Drinking and Driving
License loss is effective for both alcohol-related and non-alcohol-related accidents, but its impact on drinking and driving can be enhanced if combined with alcohol treatment. While treatment without license suspension is generally ineffective, suspension plus education, psychotherapy counseling, or follow-up contact probation (preferably in combination) produce an additional 7 to 9 percent reduction in recidivism and accidents (Wells-Parker et al.). Ignition interlock devices, which prevent a vehicle being started until the driver passes a breath test, have been shown to be very effective for many high-risk offenders. However, the effects tend to be limited to the period of the court order unless combined with treatment within a case management framework to deal with the underlying problems.

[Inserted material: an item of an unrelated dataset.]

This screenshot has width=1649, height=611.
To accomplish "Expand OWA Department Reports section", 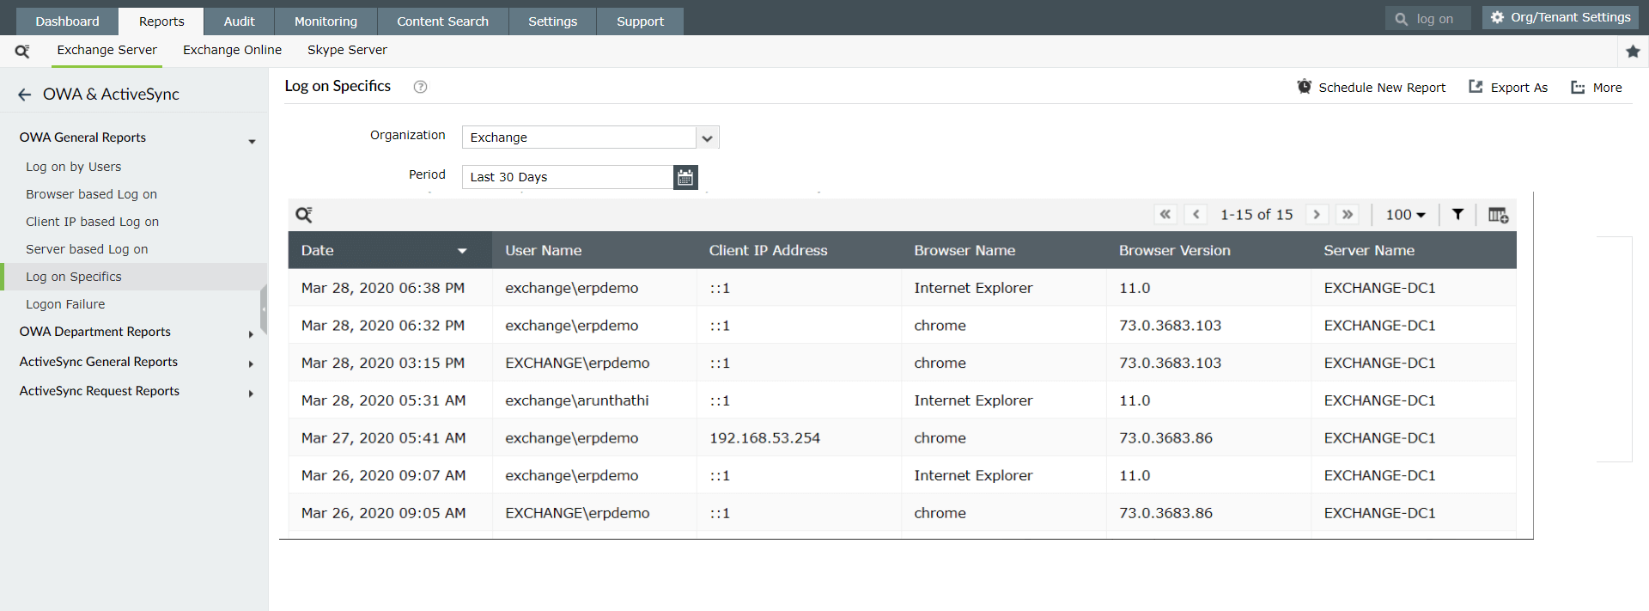I will pyautogui.click(x=251, y=334).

The problem with all countermeasures focused on apprehended offenders is that most serious alcohol-related crashes involve drivers with no prior drinking and driving convictions. Hard-core drivers who drink comprise about 1 percent of drivers on the road, but more than a quarter of drivers killed. Many of these drivers have a history of violence and serious antisocial behavior including crime, with alcohol abuse simply one facet of their deviant careers. It is likely that for this group a radically different approach is needed, involving early childhood interventions (Farrington).
Most accidents do not involve hard-core offenders, and there is therefore a continuing need for countermeasures directed at the general population. Promising measures include promotion of responsible beverage service for bar staff and managers of on-premise alcohol outlets combined with deterrence of drinking and driving through local enforcement; reduction in retail availability of alcohol to minors; and reductions in the number and density of alcohol outlets to limit general access to alcohol. Any measure that reduces per capita alcohol consumption, such as increases in price through taxation, will reduce alcohol-related accidents.
Reducing dependence on driving has similar promise. Successful measures include designated driver programs (someone in a group stays sober so that that person can drive home), safe rides programs, and increasing the age of driver licensing or restricting licenses to daytime use for young drivers. Promoting public transport would certainly be effective if it were ever evaluated for its impact on drinking and driving. Contrary to expectations, there is no evidence that driver education for young people reduces crash involvement. Indeed, the evidence suggests the reverse: by encouraging young people to gain their license at an earlier age, such training increases exposure to risk, and hence accidents.
Finally, making the vehicle and roadside environment more forgiving of the errors of drinking drivers will reduce deaths and injuries. Frangible poles that minimize damage to vehicles; improved response times and skills of emergency medical teams; more use of seatbelts and airbags; and brighter reflective road signs (so impaired drivers notice them) are but a few examples of effective environmental interventions.